> _Assignment_
Please copy out the entries exactly, skipping any pictures.

Screenshot grounding data
══════════════════════════════
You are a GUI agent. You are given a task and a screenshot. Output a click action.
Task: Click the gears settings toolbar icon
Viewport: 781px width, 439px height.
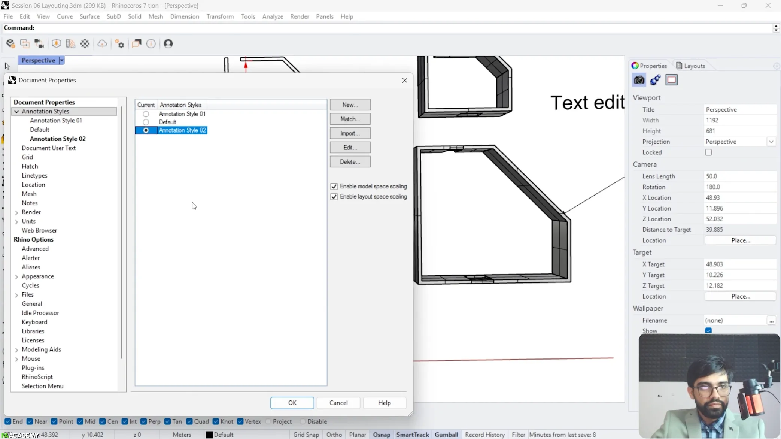[x=119, y=44]
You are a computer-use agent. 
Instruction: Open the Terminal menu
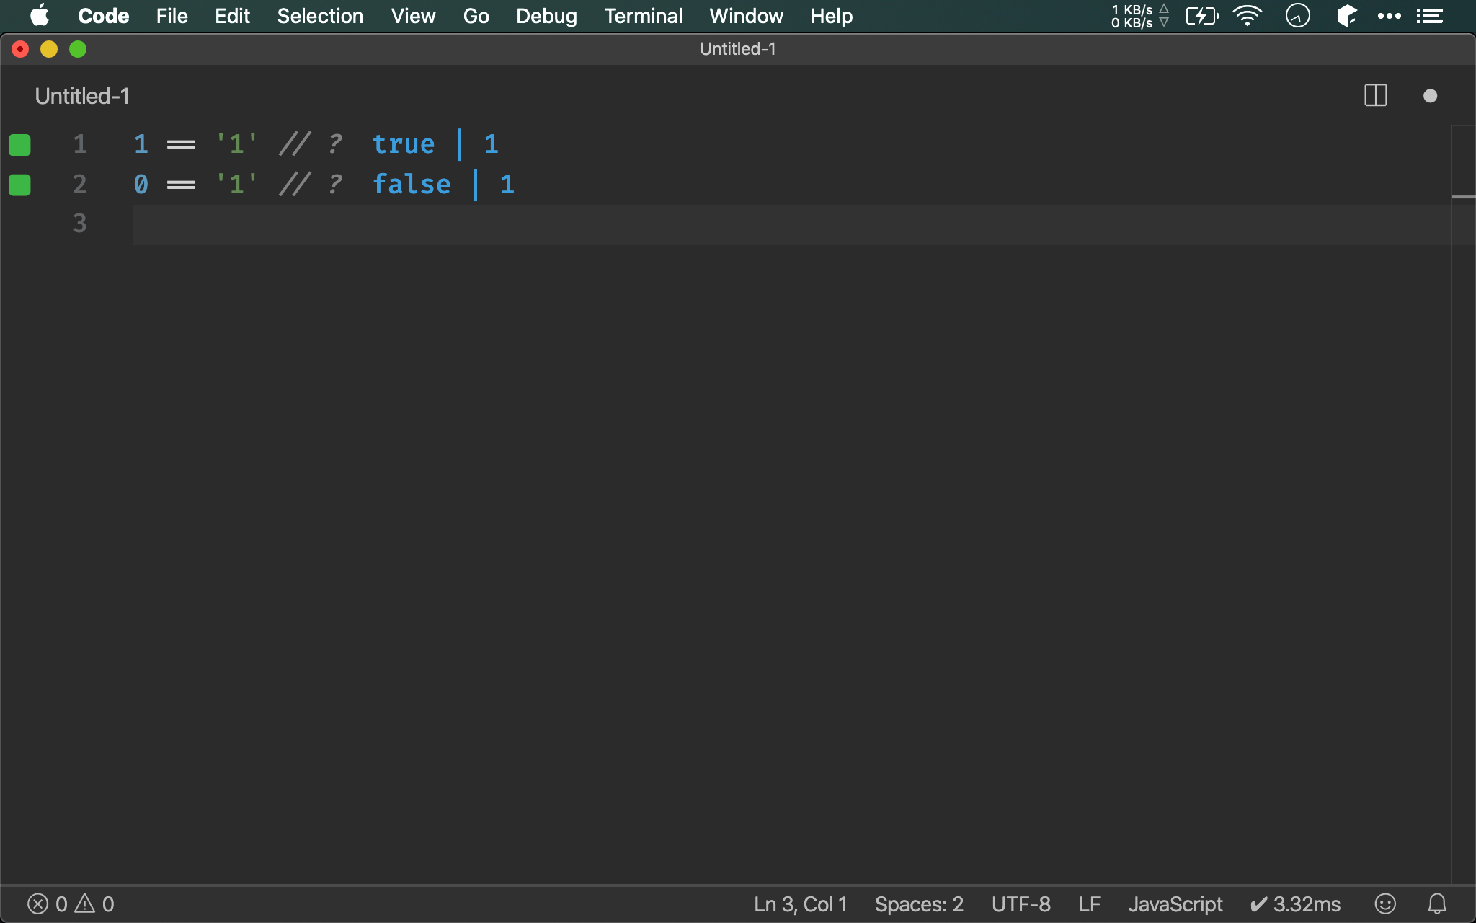[x=643, y=16]
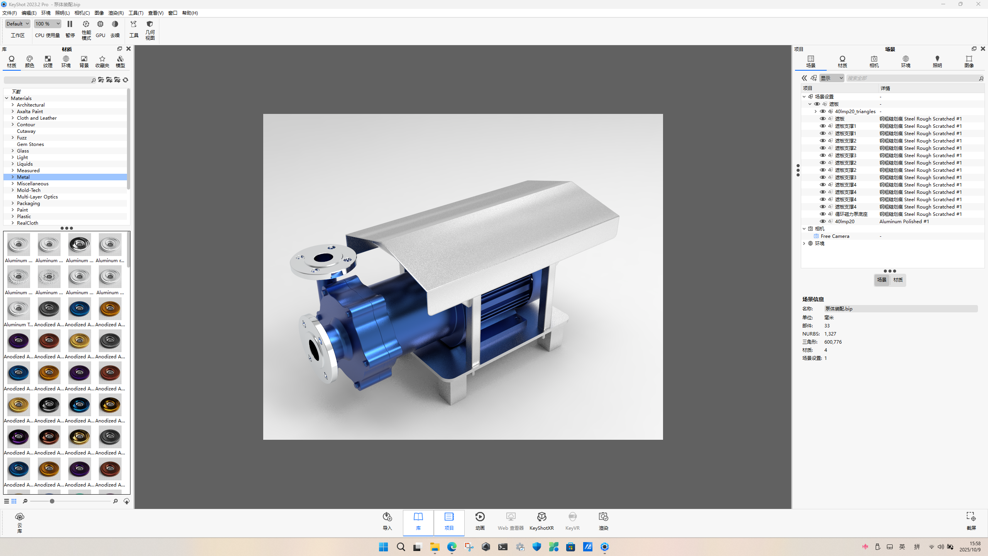The width and height of the screenshot is (988, 556).
Task: Click the library search input field
Action: pyautogui.click(x=46, y=80)
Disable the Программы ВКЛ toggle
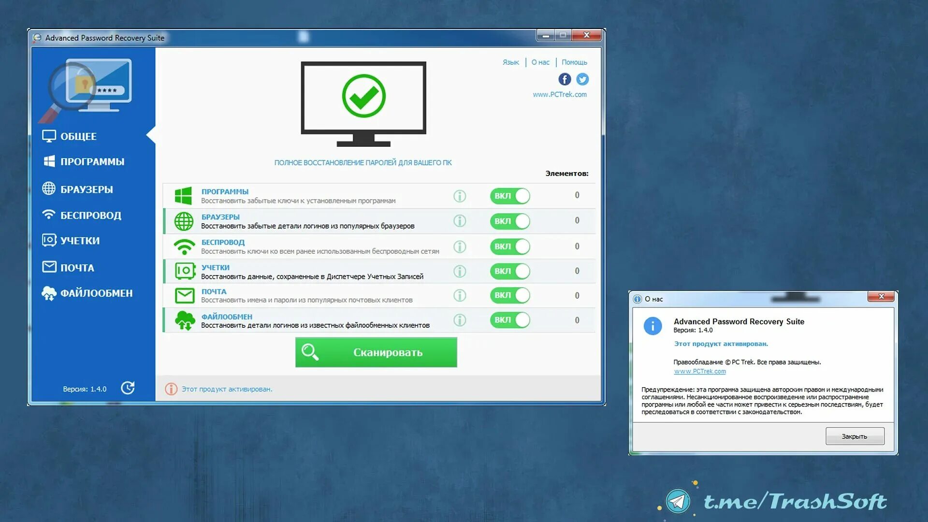 point(510,196)
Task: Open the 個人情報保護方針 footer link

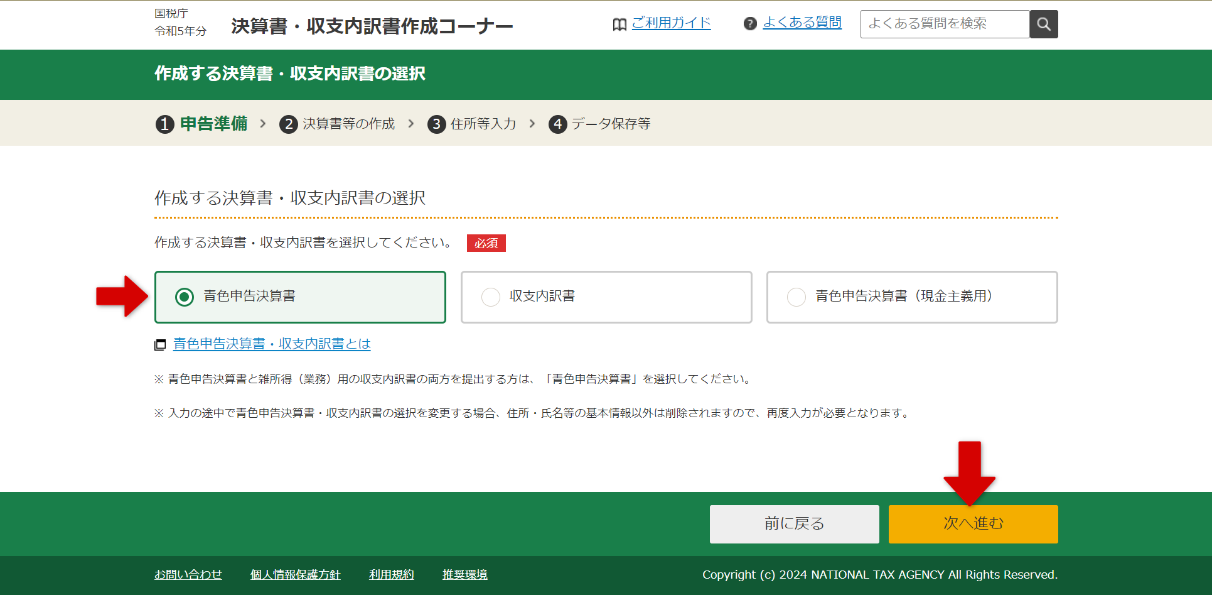Action: pyautogui.click(x=295, y=574)
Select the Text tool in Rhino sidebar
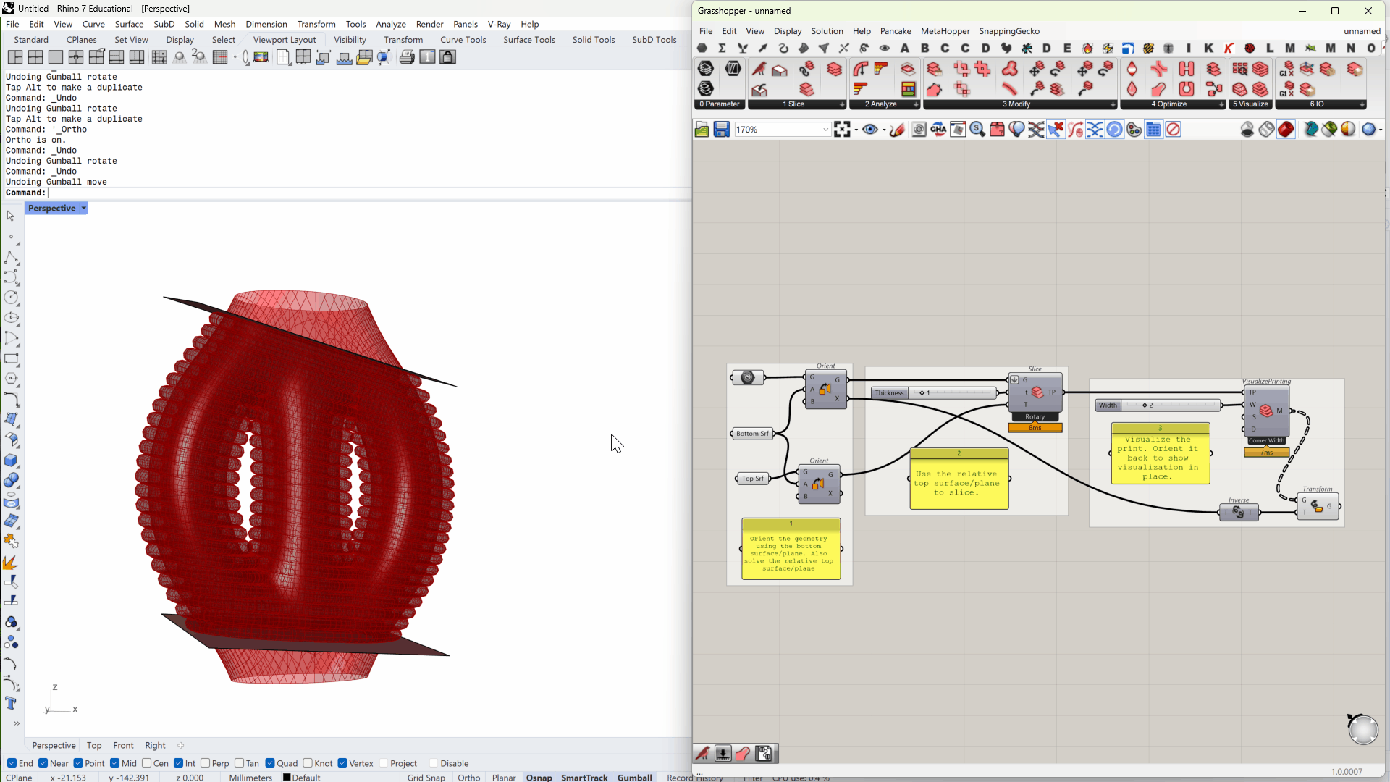This screenshot has width=1390, height=782. 11,703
══════════════════════════════
> _Response to the exercise_
You are a GUI agent. You are given a task and a screenshot. Output a click action.
Task: Click the gears settings toolbar icon
Viewport: 781px width, 439px height.
[x=119, y=44]
You are a computer-use agent. 
Instruction: Open the Terminal menu
[x=643, y=16]
The width and height of the screenshot is (988, 556).
Task: Click the library search input field
Action: pyautogui.click(x=46, y=80)
Disable the Программы ВКЛ toggle
 point(510,196)
Task: Open the 個人情報保護方針 footer link

Action: pyautogui.click(x=295, y=574)
Select the Text tool in Rhino sidebar
This screenshot has width=1390, height=782. 11,703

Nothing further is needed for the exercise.